I bought a canoe and my daughter and I tested it out tonight. It's a little scary on the open water but should work for a few smaller lakes we want to try. 
White bass were hitting our white jig but we didn't stay long because of the weather. 
Fun stuff!

















Sent from my SM-G900V using Tapatalk


----------



## Catherder (Aug 2, 2008)

Very nice. That is a good area to fish with a canoe. Can be really good for largemouths at times and I've caught almost all the fish species from there that are in UL.


----------



## swbuckmaster (Sep 14, 2007)

Catherder I've been fishing that area since I was 12 years old.

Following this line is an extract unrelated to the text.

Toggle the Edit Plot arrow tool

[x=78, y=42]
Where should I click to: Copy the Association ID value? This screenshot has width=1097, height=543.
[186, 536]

So going on 33 years. I used to ride my bike there almost every day in the summer time when I was a kid. I can't believe my parents let me go that far without adult supervision. It would never happen this day and age. Sad if you think about it.
It sure has changed over the years. I remember when the water was twice as deep and twice as wide. It seems like it's just a trickle now. I've caught maybe some of the last cutthroat trout that lived in utah lake in that creek. I've also caught June suckers. 

Sent from my SM-G900V using Tapatalk


----------



## Kwalk3 (Jun 21, 2012)

Save some whities for catfish bait. Looks like you guys have really been getting after it!


----------



## swbuckmaster (Sep 14, 2007)

I should have. Bucket list for my kids is empty on the mudd cats and chanel cats. 

Sent from my SM-G900V using Tapatalk


----------